Ele ficou conhecido como “Gordinho Ostentação” depois de aparecer em um vídeo na internet, visivelmente bêbado, rasgando uma nota de R$ 100 para provar o quão rico é.

E não ficou só nisso.

Há outros três vídeos onde ele ostenta a sua posição econômica. Em um, aparentemente embriagado e dirigindo um carro, ele diz ter gastado R$ 2,5 mil em um final de semana. Noutro, toma uma dose de Whisky quando afirma que “a vida não tá fácil para ninguém, principalmente para a classe média”. O terceiro mostra uma mulher dormindo em um quarto enquanto ele pronuncia “gata se bota para dormir na fazenda”.

A história fica ainda mais bizarra depois da repercussão.

Ao tentar melhorar a imagem, o “Enilionário” – sim, este é o termo usado no próprio vídeo – aparece com um amigo doando cestas básicas para uma instituição que combate o câncer infantil. Ele se diz “empresário” para tentar desmentir o rumor – provavelmente verdadeiro – de que não passa de um pobre coitado sustentado pelos pais.
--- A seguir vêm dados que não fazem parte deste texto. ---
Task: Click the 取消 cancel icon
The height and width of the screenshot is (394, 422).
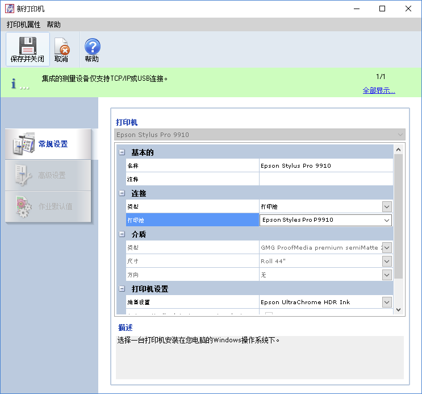Action: pyautogui.click(x=61, y=46)
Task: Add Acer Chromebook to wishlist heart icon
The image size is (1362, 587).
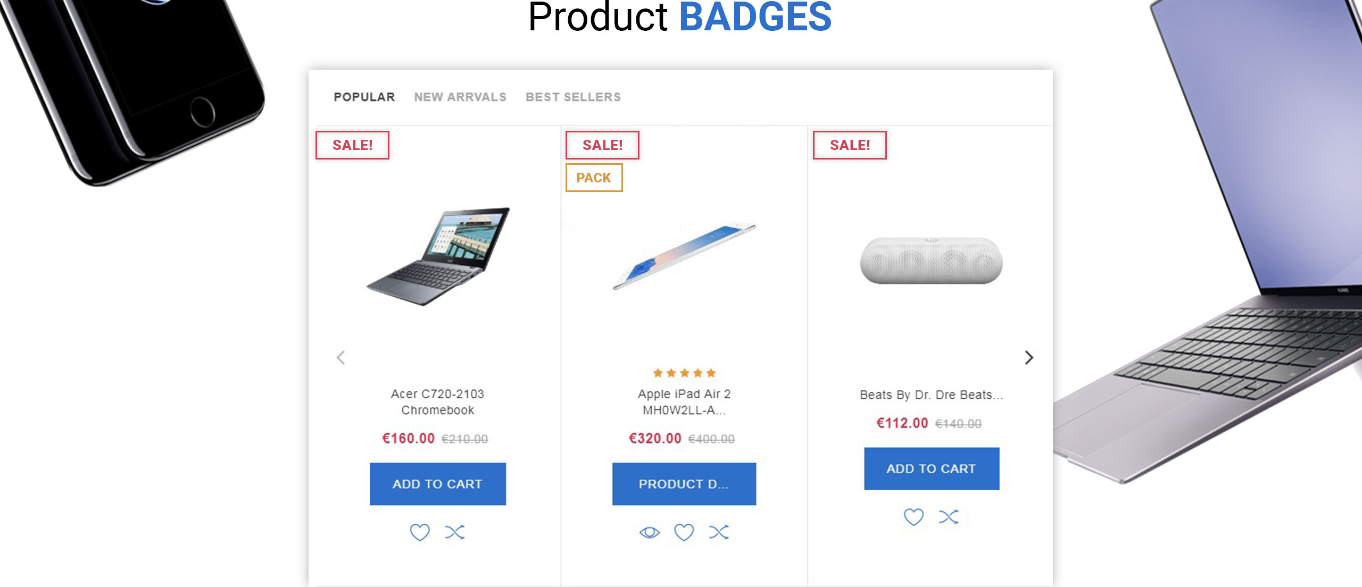Action: (419, 532)
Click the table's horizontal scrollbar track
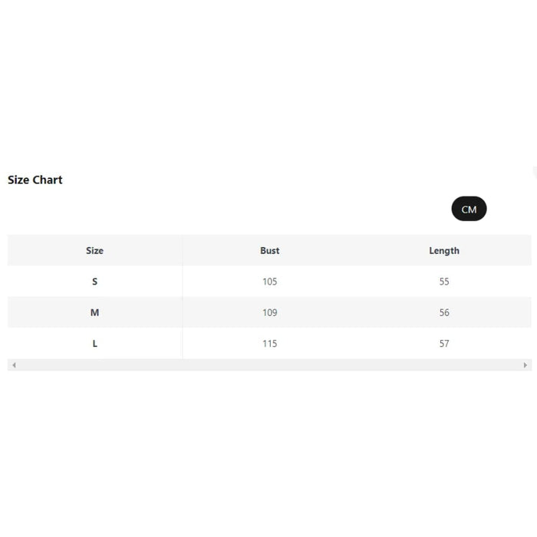537x537 pixels. (x=269, y=365)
O mais lamentável disso tudo é saber que Eni não é o único jovem rico, improdutivo, exibicionista e deficiente de qualquer mínima faculdade mental no Brasil. Ele é mais um dos que herdam uma fortuna que vem de gerações antes dele, sem se preocupar em produzir, ou em pelo menos fazer da sua vivência e da sua condição favorável algo minimamente digno.
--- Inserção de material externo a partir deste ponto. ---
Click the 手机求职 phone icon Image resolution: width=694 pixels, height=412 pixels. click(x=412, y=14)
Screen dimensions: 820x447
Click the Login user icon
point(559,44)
É o Playboy da pior estirpe, filho de pais que deveriam se envergonhar por terem falhado na educação do rapaz e nem dado condições para ele ser diferente do ser humano estúpido que é hoje.
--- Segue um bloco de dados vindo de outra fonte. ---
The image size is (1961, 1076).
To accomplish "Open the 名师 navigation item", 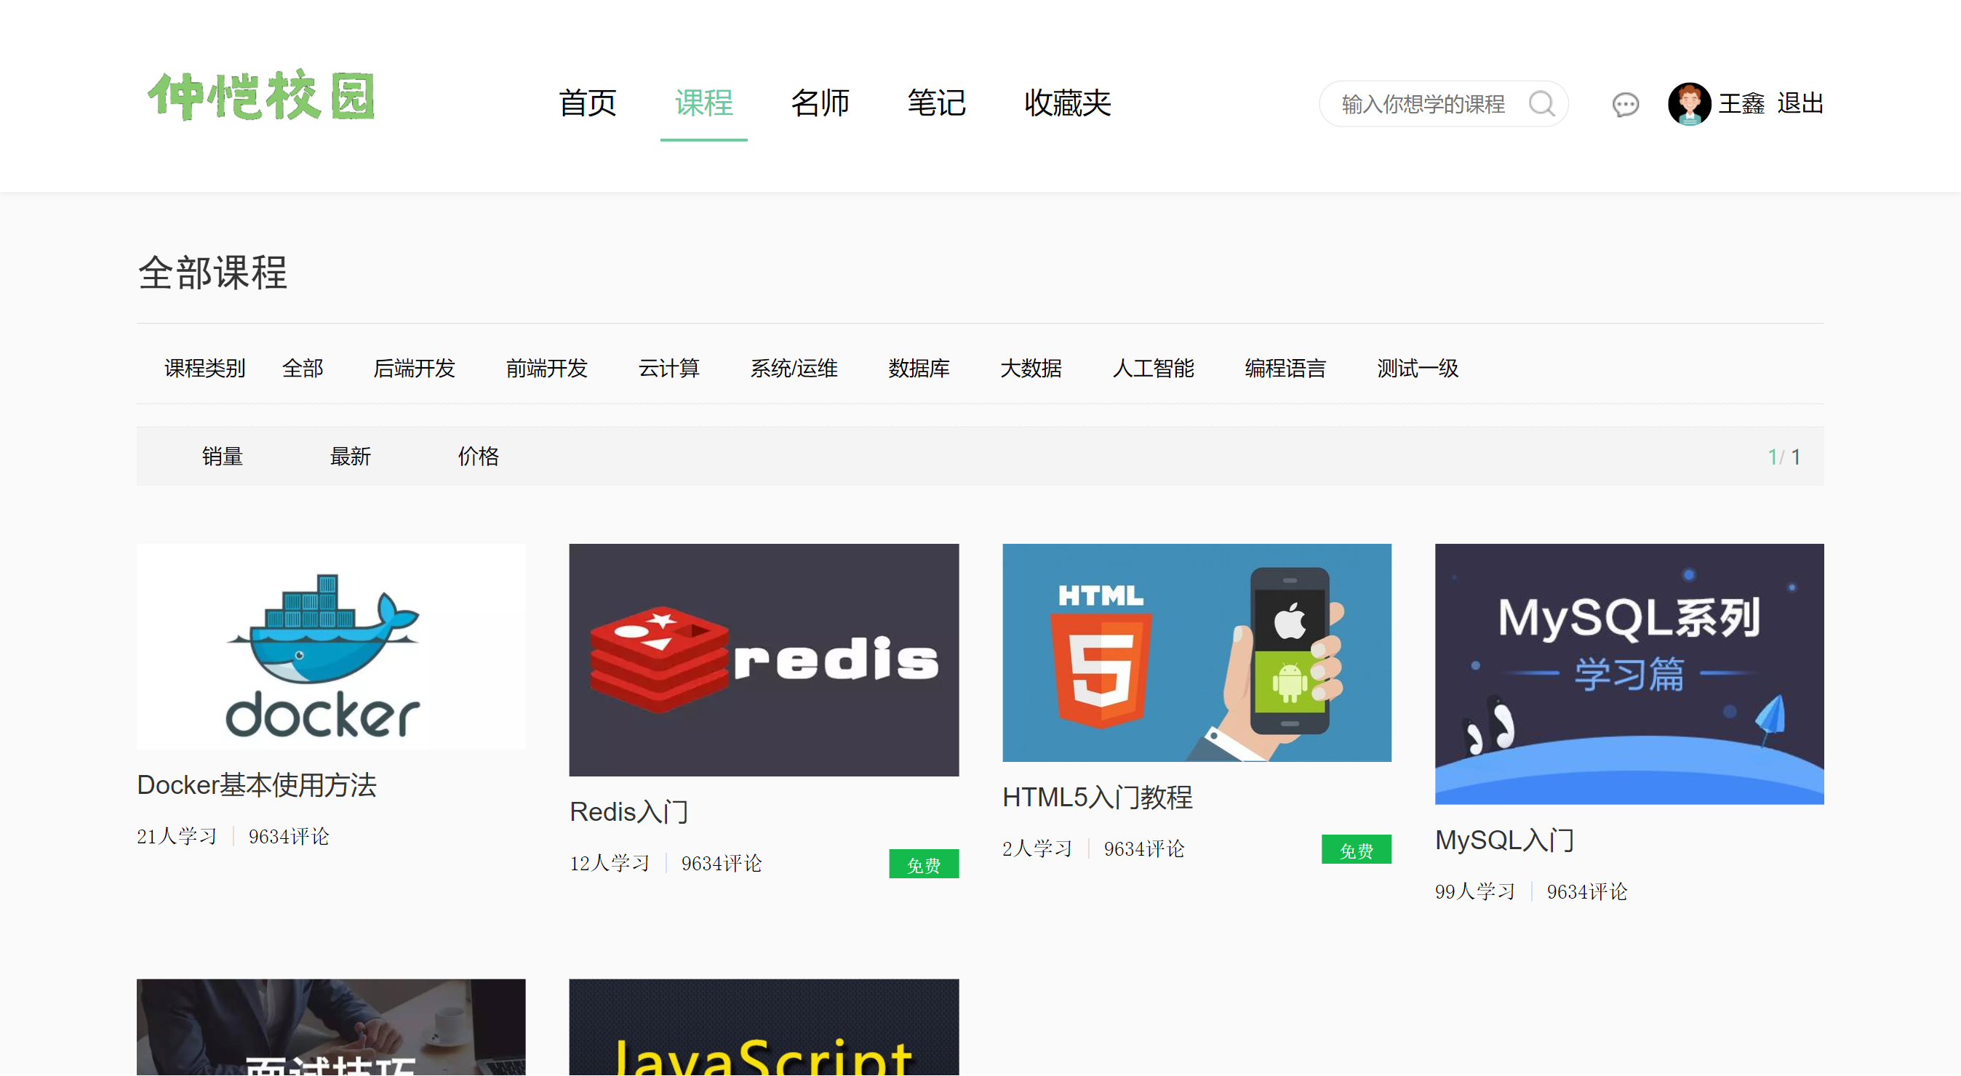I will click(x=820, y=103).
Talvez o “gordinho ostentação” não saiba, mas o que ele faz, em um país profundamente desigual como é o Brasil, é uma afronta aos milhões que batalham diariamente para garantir aqueles R$ 100 para colocar comida da mesa. Dinheiro que, de forma arrogante, ele rasgou.

E não é difícil imaginar que o tal do Gordinho Ostentação só pode viver em outro mundo. Um que não conhece a realidade do país que vive nem a necessidade que o Brasil tem de pessoas produtivas e solidárias. Um conto de fadas que faz com que ele, em uma posição melhor – e ainda filho de políticos – não movimente uma palha para tentar mudar e melhorar a realidade que o cerca.

Pelo contrário, ao rasgar os R$ 100 e pregar essa ostentação babaca, faz pior. Zomba da diferença social que marca o Brasil e contribui ainda mais para que o ódio entre as classes sociais aumente. Por isso tantos repudiam e se sentem ofendidos com os vídeos.

Eni é, infelizmente, mais um bobalhão condenado a uma existência medíocre e que torço que o futuro e a eventual maturidade do nosso país faça o favor de extinguir.

*Nota da edição: em função da dúbia interpretação que pobre e interior acrescentam às cidades mencionadas, ambos os adjetivos foram retirados do texto.